The discharge of the gonadotropins, FSH and LH, induces the production of estradiol and progesterone from the ovary which, in turn, through a feedback mechanism, influence the pattern of release of GnRH from the hypothalamus. GnRH is released in a pulsatile fashion and it is the frequency and amplitude of these pulses, in addition to the sensitivity of the pituitary gonadotrophs, that dictate the pattern of the release of the two gonadotropins.
The GnRH pacemaker is principally influenced by the ovarian steroids but many other factors, including opiates, catecholamines, neuropeptide Y, etc. If GnRH is released in a constant, non-pulsatile fashion, gonadotropin release is suppressed due to an apparent desensitization of the pituitary GnRH receptors. Pulsatile release of GnRH and fluctuations in the pattern of this pulsatility are thus integral features in the normal functioning of the ovulatory cycle.

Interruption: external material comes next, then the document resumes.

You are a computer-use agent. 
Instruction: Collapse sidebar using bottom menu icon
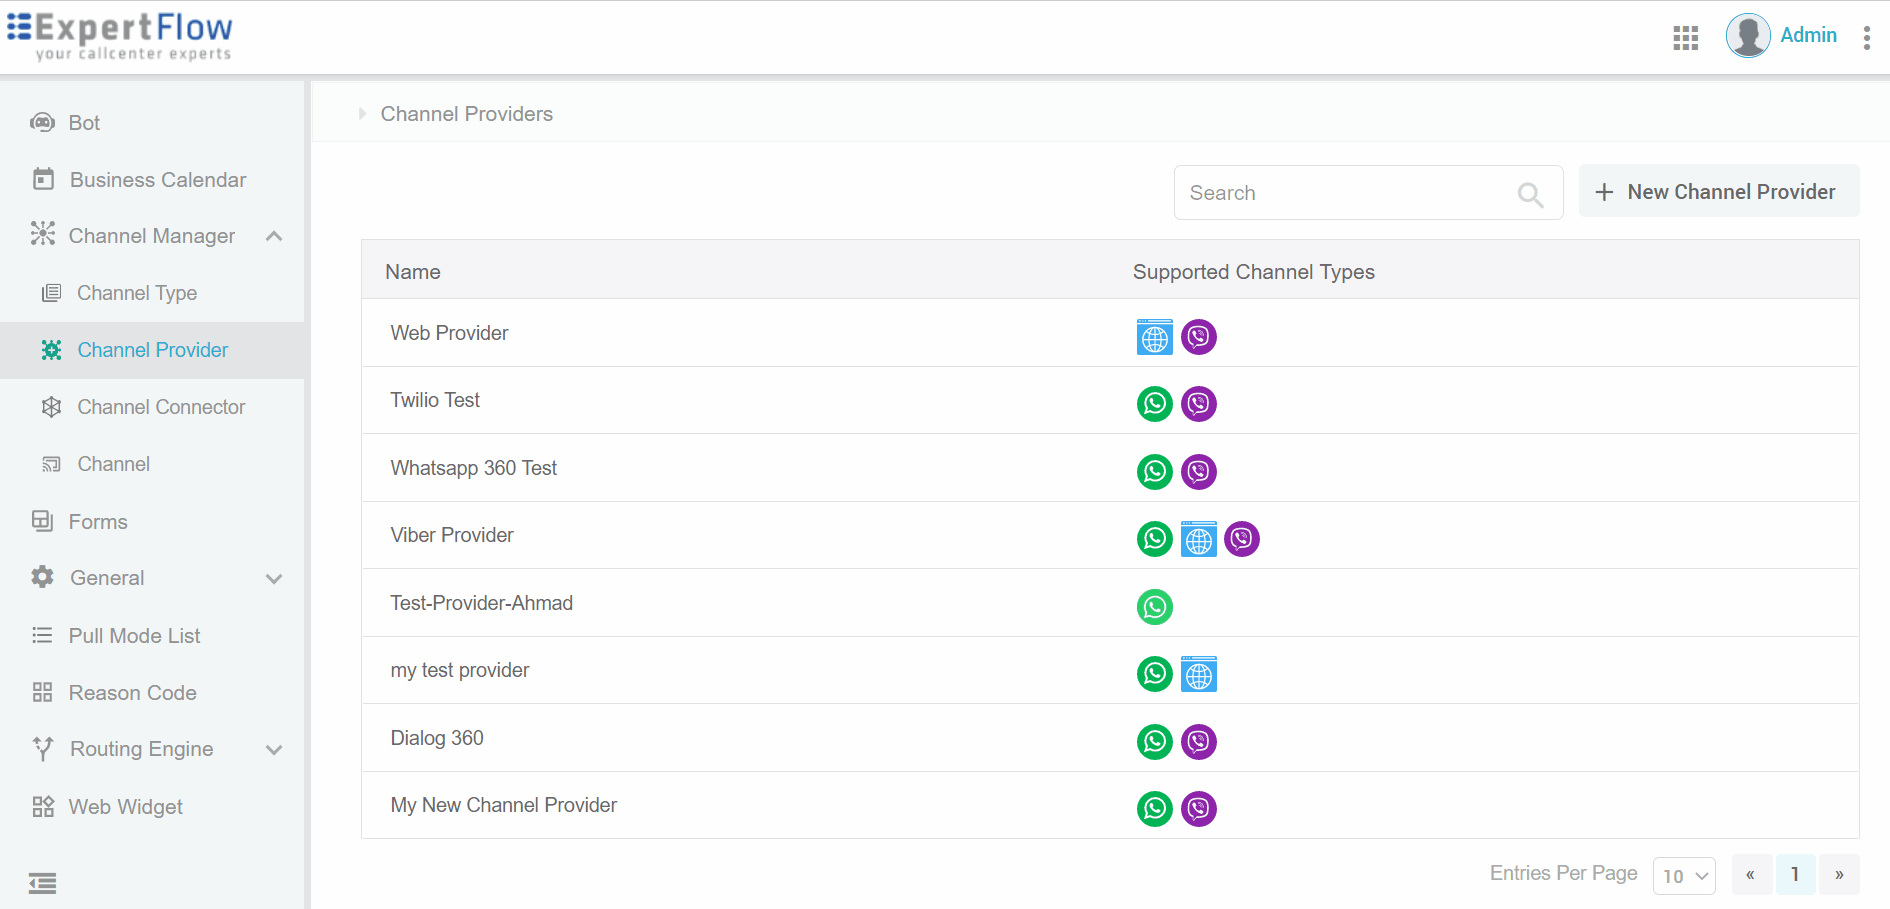click(x=42, y=883)
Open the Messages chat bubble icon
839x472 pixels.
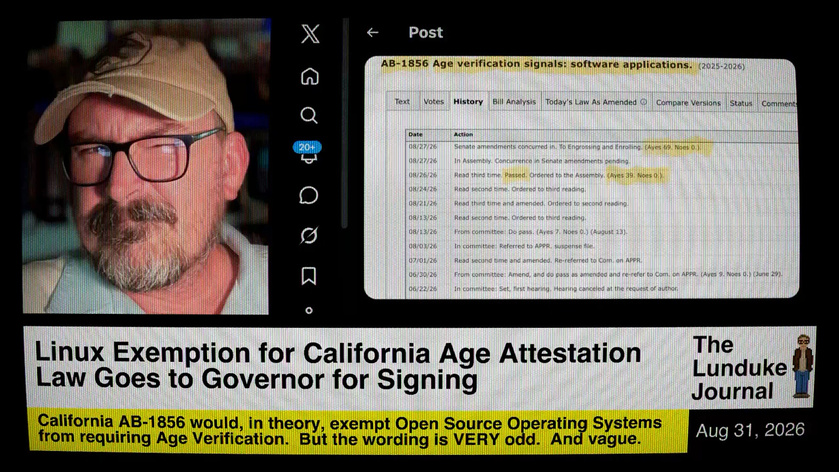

As GnRH cannot be detected in human peripheral circulation, we have relied on the correlation with LH pulsatile release for our information on variations of pulsatility through the ovulatory cycle and in pathological conditions. Pulses of FSH are much more difficult to detect due to its longer half-life. In the follicular phase of a normal cycle, pulses of LH reflecting GnRH can be detected every 60—90 minutes.

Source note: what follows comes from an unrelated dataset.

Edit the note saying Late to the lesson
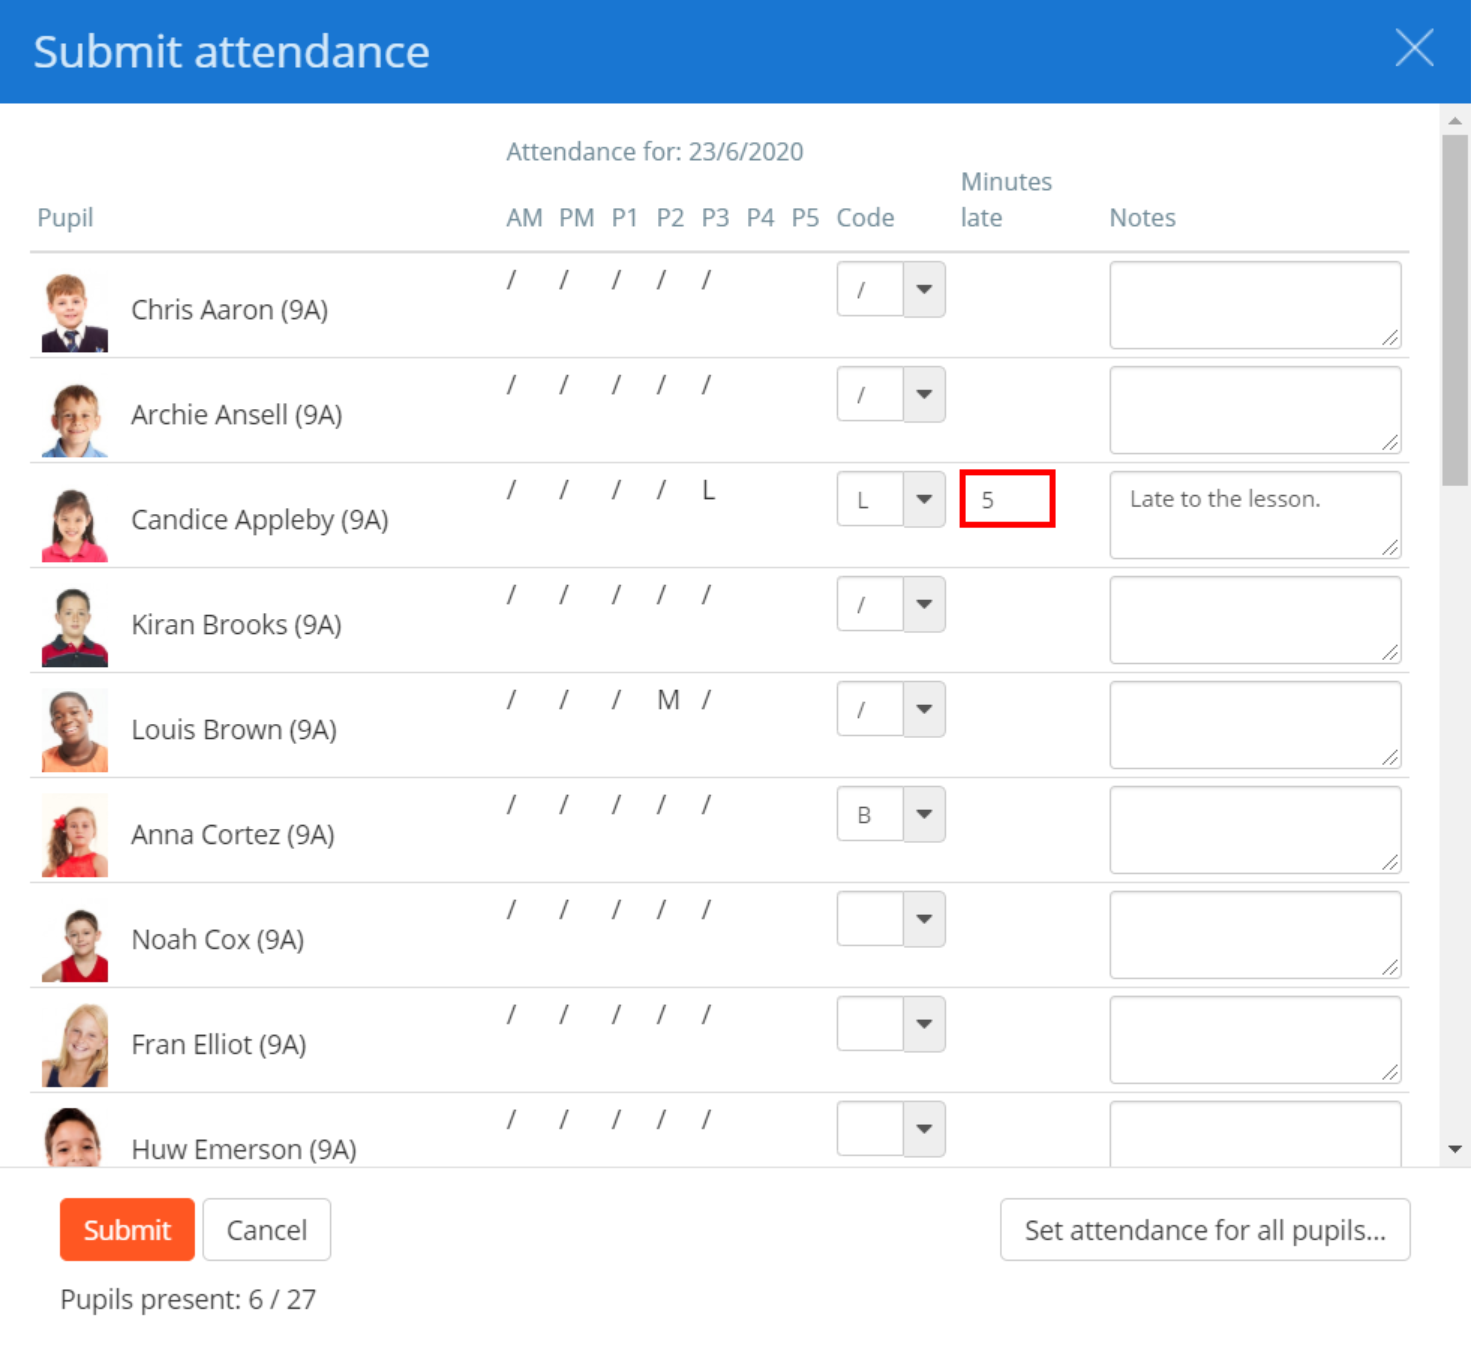Viewport: 1471px width, 1351px height. [1255, 515]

Dramatic changes occur immediately preceding the pre-ovulatory LH surge. Hypothetically, the LH surge could be generated by an enormous discharge of GnRH or a temporary release from inhibition of pituitary LH discharge and a consequent increased pituitary sensitivity. Practically, both mechanisms are probably involved in creating the central event of the ovulatory cycle.

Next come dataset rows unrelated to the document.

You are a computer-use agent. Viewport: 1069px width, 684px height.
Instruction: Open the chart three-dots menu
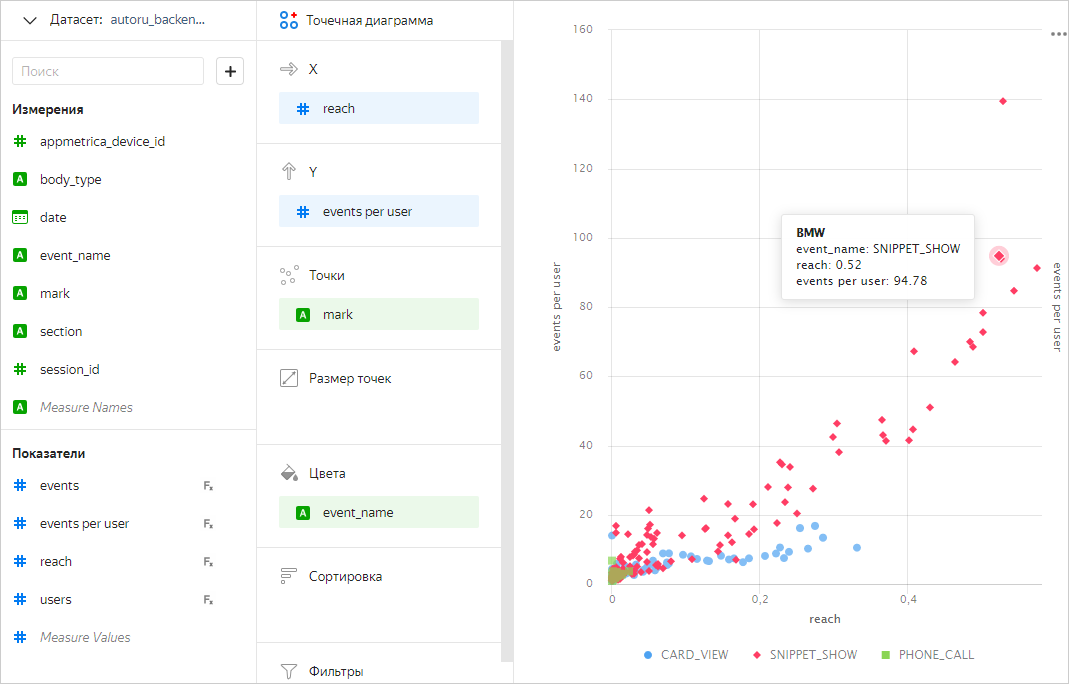[x=1058, y=34]
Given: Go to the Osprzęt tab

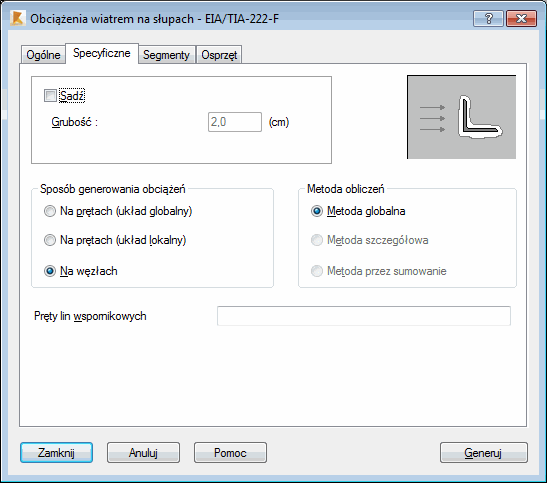Looking at the screenshot, I should click(x=219, y=55).
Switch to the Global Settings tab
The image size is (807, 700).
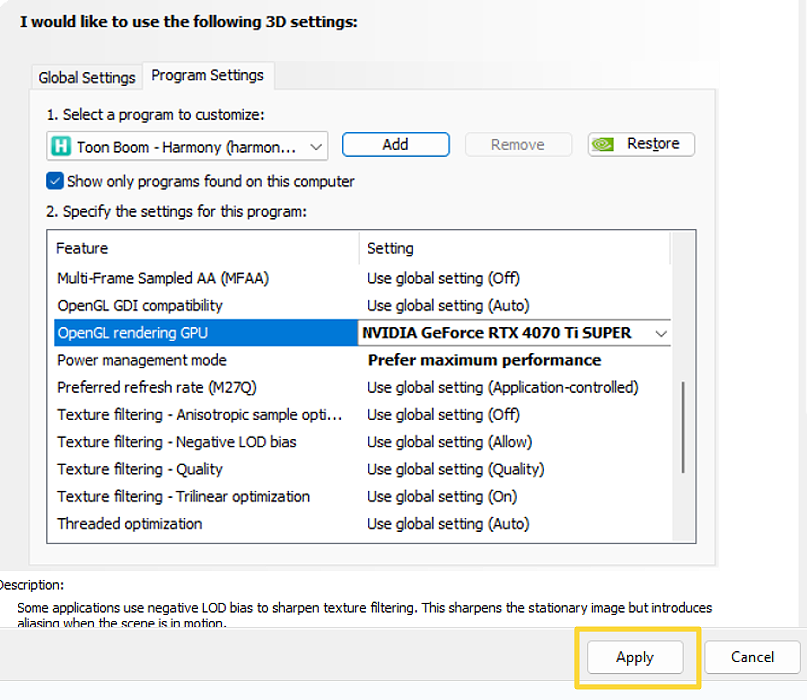pos(87,77)
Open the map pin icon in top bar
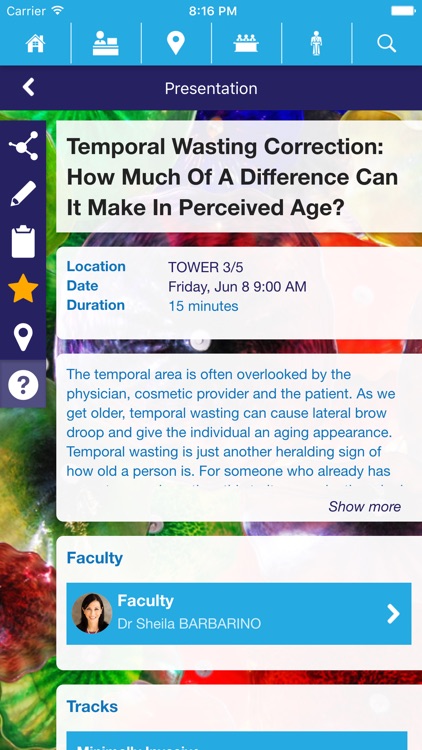422x750 pixels. pyautogui.click(x=176, y=44)
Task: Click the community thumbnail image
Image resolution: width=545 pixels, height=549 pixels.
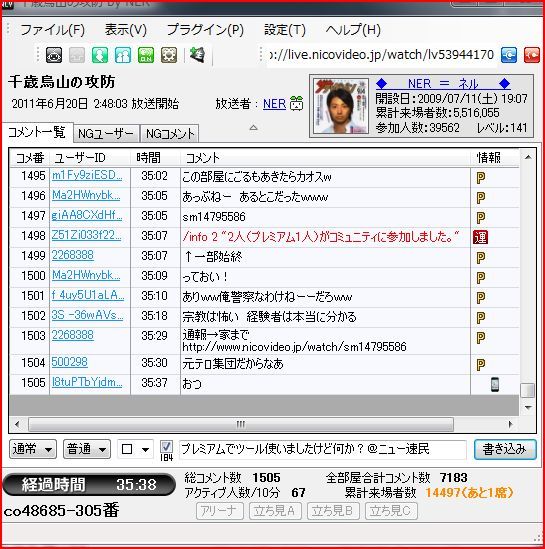Action: (341, 106)
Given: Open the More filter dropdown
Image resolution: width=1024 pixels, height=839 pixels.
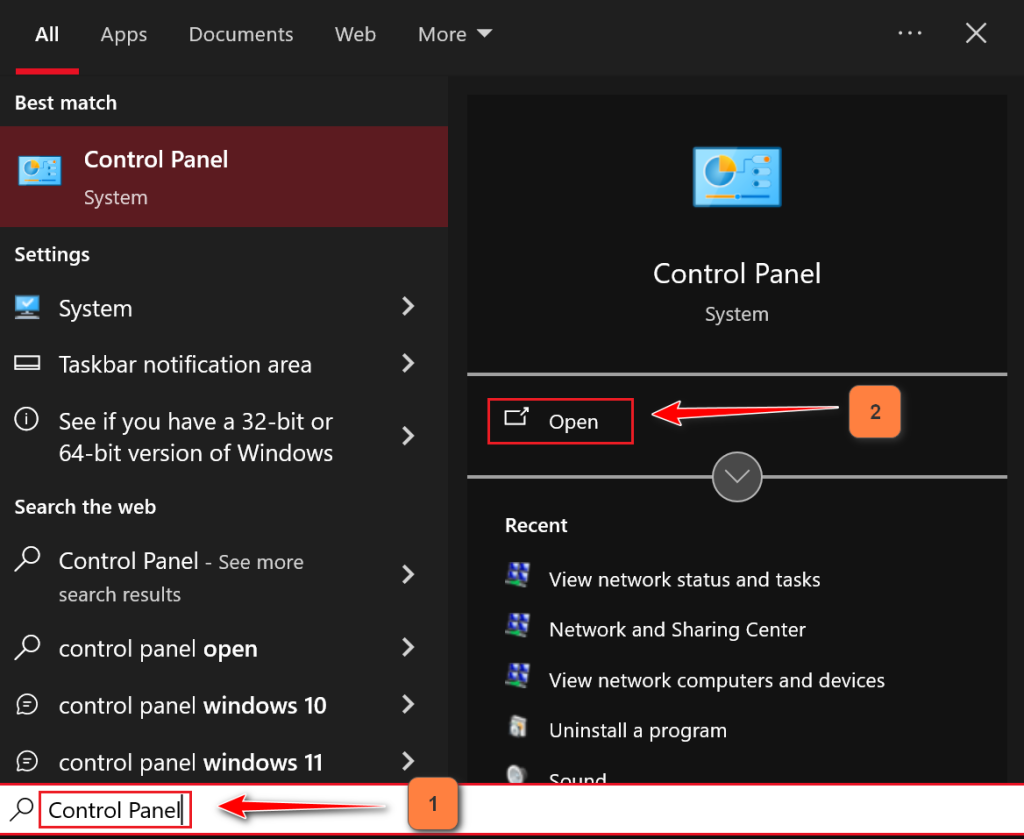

Speculation is rife surrounding the existence of a proposed gonadotropin surge attenuating factor, produced by granulosa cells, which inhibits pituitary LH discharge.
Although its structure is not yet known, a substance with this property has been isolated. Following ovulation, under the influence of rising progesterone concentrations, the frequency of the LH pulses gradually decreases from one every 2—4 hours in the early luteal phase to every 8—12 hours towards the end of the cycle. The amplitude of LH pulses in the luteal phase is significantly greater than in the follicular phase. The fluctuations in the frequency and amplitude of GnRH pulsatile release are central in dictating the pattern of release of FSH and LH and, in turn, the triggering of the ovulatory process and ovarian steroid production.
This knowledge of the basic physiology of the pattern of release and action of GnRH has brought with it many clinical implications. Induction of ovulation for women who have hypothalamic hypogonadrophic hypogonadism is very successful when GnRH is administered in a pulsatile fashion with one pulse every 60—90 minutes. This is an ideal example of pure substitution therapy.
The search for an agonist to boost GnRH action proved to have exactly the opposite eventual effect due to desensitization of GnRH receptors. These compounds are now very widely used before and during ovarian hyperstimulation for IVF to prevent premature LH surges.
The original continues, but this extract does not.